● Problem description
Write out every line of the entries below word for word, leaving out the pictures.

[A few entries]
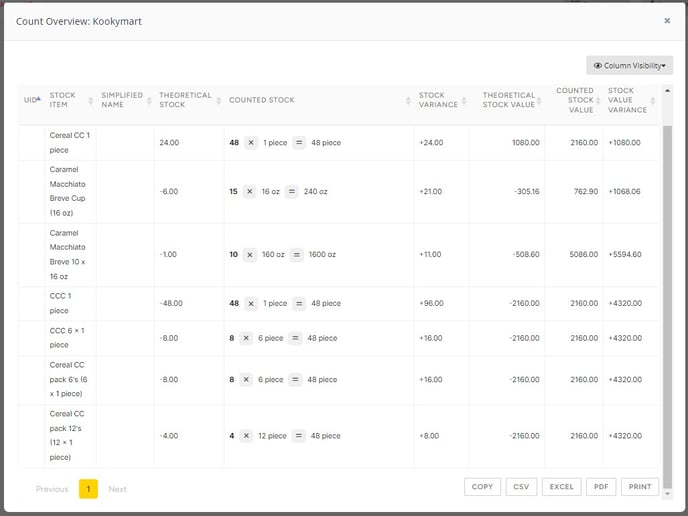688x516 pixels.
Task: Export the count to EXCEL
Action: [561, 487]
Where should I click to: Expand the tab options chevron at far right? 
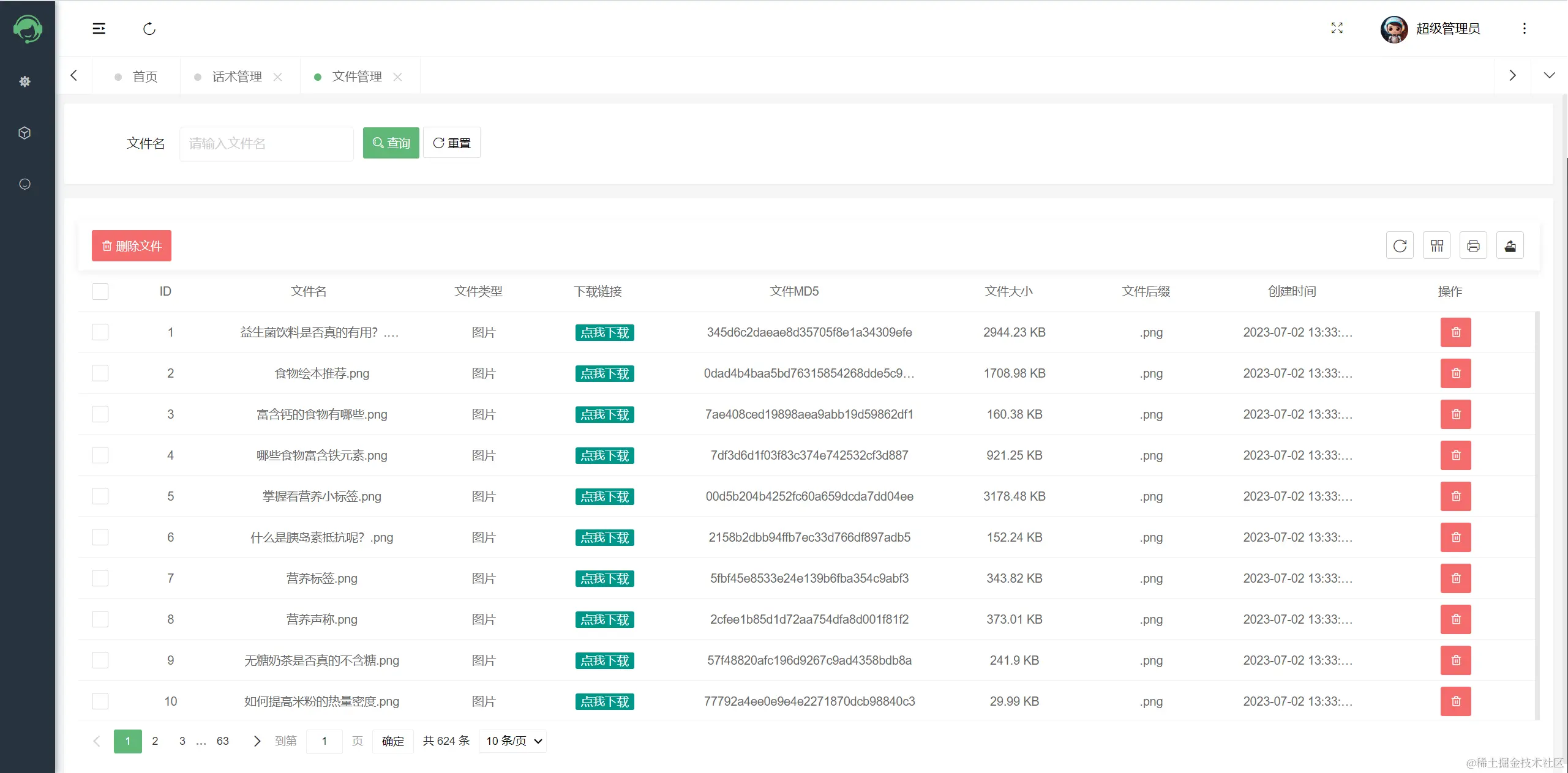click(1549, 76)
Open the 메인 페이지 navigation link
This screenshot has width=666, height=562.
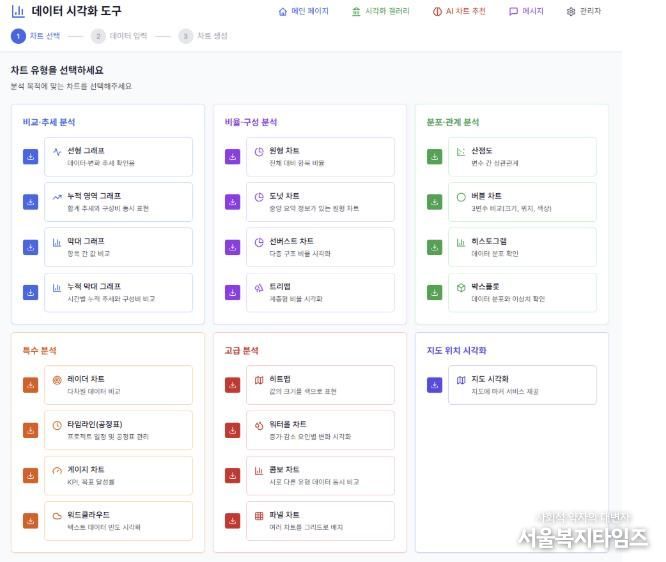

● Solution
688x516 pixels.
Task: Export the count to EXCEL
Action: [561, 487]
Where should I click to: Expand the tab options chevron at far right? 
click(1549, 76)
Open the 메인 페이지 navigation link
This screenshot has width=666, height=562.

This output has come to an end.